Nach der Trennung der Stränge wird die Temperatur gesenkt, so dass die Primer sich an die einzelnen DNA-Stränge anlagern können. Dieser Schritt heißt Annealing (Anlagern). Die Temperatur während dieser Phase hängt von den Primern ab und liegt normalerweise 25 °C unter ihrem Schmelzpunkt. Wird die Temperatur falsch gewählt, kann das dazu führen, dass die Primer sich nicht oder an der falschen Stelle an der Ausgangs-DNA anlagern.

Schließlich füllt die DNA-Polymerase die fehlenden Stränge mit Nukleotiden auf . Sie beginnt am angelagerten Primer und folgt dann dem DNA-Strang. Dieser Schritt heißt Elongation (Verlängerung). Der Primer wird nicht wieder abgelöst, da er den Anfang des Einzelstrangs bildet. Die Temperatur hängt nun von der DNA-Polymerase ab, die Zeit, die dieser Schritt benötigt, von der DNA-Polymerase und der Länge des DNA-Fragments, das vervielfältigt werden soll. Sie liegt zwischen 68 und 72 °C.

Schematische Darstellung des PCR-Zyklus

Abbildung 1: Schematische Darstellung des PCR-Zyklus.

1. Schmelzen bei 96 °C.
2. Anlagerung bei 68 °C.
3. Verlängerung bei 72 °C (P=Polymerase).
4. Der erste Zyklus ist beendet.

Die beiden entstandenen DNA-Stränge bilden die Vorlage für den nächsten Durchlauf, die Menge an DNA verdoppelt sich also mit jedem neuen Zyklus.

Die angegebenen Zeiten und Temperaturen dieses Beispiels stammen aus einem PCR-Programm, das von Magnus Manske erfolgreich zur Vervielfältigung eines 250-bp-Fragment des C-terminalen Endes des insulinartigen Wachstumsfaktor (IGF) (engl. insulin-like growth factor) eingesetzt wurde.

Das Reaktionsgemisch besteht aus:

• 1,0 µl DNA-Vorlage (100 ng/µl)
• 2,5 µl Primer, 1,25 µl pro Primer (100 ng/µl)
• 1,0 µl Pfu-Polymerase
• 1,0 µl Nukleotide (ATP, GTP, CTP, TTP)
• 5,0 µl Pufferlösung
• 89,5 µl H₂O

Ein 200 µl Reaktionsgefäß mit den 100 µl Gemisch wird in den Thermocycler gestellt.

Die folgenden Angaben sind als Richtwerte gedacht. Meist muss eine PCR auf die spezifische Reaktion hin optimiert werden. Für eine normale Präparation eines Amplifikats reicht folgendes Programm aber aus:

Schritt 1: Initialisierung. Das Gemisch wird 5 Minuten lang auf 96 °C erhitzt, um sicherzustellen, dass die DNA-Stränge und Primer sich getrennt haben. Die DNA-Polymerase kann vor oder nach der Initialisierung zugefügt werden.

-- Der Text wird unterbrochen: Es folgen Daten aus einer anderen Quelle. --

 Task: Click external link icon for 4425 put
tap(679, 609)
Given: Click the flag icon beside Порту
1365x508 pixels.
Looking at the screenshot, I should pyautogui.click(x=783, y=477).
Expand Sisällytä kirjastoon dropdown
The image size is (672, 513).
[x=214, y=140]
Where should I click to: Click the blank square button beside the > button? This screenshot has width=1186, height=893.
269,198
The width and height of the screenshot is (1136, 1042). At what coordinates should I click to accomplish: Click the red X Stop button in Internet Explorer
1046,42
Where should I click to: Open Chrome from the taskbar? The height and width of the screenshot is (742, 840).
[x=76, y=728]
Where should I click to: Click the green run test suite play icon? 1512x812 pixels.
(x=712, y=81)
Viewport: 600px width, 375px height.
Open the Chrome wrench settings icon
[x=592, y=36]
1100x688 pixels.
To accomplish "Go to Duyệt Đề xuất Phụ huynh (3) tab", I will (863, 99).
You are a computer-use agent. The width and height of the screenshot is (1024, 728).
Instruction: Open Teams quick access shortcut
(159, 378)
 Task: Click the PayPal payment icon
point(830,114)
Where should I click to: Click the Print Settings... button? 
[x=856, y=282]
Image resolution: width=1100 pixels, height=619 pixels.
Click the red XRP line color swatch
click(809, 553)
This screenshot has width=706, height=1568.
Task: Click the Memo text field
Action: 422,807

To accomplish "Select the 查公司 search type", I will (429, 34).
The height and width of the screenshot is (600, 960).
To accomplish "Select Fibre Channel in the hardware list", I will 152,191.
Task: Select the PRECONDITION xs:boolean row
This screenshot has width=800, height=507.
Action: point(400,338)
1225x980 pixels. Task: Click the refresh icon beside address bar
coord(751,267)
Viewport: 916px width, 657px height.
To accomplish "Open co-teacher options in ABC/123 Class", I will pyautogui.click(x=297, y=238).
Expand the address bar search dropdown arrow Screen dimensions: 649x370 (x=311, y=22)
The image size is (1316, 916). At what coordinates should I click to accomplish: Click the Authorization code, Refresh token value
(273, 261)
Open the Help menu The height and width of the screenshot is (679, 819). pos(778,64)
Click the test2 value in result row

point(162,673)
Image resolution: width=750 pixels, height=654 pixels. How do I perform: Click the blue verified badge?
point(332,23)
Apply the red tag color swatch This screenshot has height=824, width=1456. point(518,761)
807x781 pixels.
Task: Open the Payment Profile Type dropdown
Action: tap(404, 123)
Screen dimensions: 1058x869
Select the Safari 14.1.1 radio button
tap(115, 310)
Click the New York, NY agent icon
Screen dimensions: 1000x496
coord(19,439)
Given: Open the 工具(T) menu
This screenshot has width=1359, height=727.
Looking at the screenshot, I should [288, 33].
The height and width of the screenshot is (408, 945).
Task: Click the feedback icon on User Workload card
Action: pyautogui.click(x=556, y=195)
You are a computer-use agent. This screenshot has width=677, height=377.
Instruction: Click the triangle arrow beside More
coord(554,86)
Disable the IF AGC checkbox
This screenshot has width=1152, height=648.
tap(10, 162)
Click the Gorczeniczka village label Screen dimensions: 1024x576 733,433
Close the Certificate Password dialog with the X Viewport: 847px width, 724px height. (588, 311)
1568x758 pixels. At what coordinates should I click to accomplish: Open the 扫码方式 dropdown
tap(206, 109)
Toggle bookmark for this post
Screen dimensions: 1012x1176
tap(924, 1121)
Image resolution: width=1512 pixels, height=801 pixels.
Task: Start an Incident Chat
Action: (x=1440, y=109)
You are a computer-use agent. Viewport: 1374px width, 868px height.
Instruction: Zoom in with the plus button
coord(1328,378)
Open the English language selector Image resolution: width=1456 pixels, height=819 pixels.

Schritt 2: Zerlegen. Die Temperatur 30 Sekunden lang auf 96 °C halten. Das genügt gewöhnlich, um die DNA während der Zyklen zu zerlegen.

Schritt 3: Anlagerung. Die Temperatur 30 Sekunden lang auf 68 °C halten.

Schritt 4: Verlängerung. Die Temperatur 45 Sekunden lang auf 72 °C halten.
Die Schritte 2-4 werden 25 mal wiederholt.
Mit guten Primern und frischer Polymerase genügen 15 bis 20 Zyklen.

Schritt 5: Das Gemisch wird bei 7 °C aufbewahrt. Es bietet sich an, die PCR am Abend vor dem Verlassen des Labors einzuleiten, so dass sie über Nacht laufen kann. Die DNA wird bei 7 °C nach nur einer Nacht nicht beschädigt.

Das PCR-Produkt kann durch Agarose-Gelelektrophorese anhand seiner Größe identifiziert werden. (Die Agarose-Gelelektrophorese ist ein Verfahren, bei der DNA in ein Agarose-Gel eingebracht wird und anschließend eine Spannung angelegt wird. Dann bewegen sich die kürzeren DNA-Stränge schneller als die längeren auf den Pluspol zu.) Die Menge des PCR-Produkts kann durch einen Vergleich mit DNA-Leiter, die DNA-Fragmente bekannter Größe (auch in Gel) enthält, bestimmt werden.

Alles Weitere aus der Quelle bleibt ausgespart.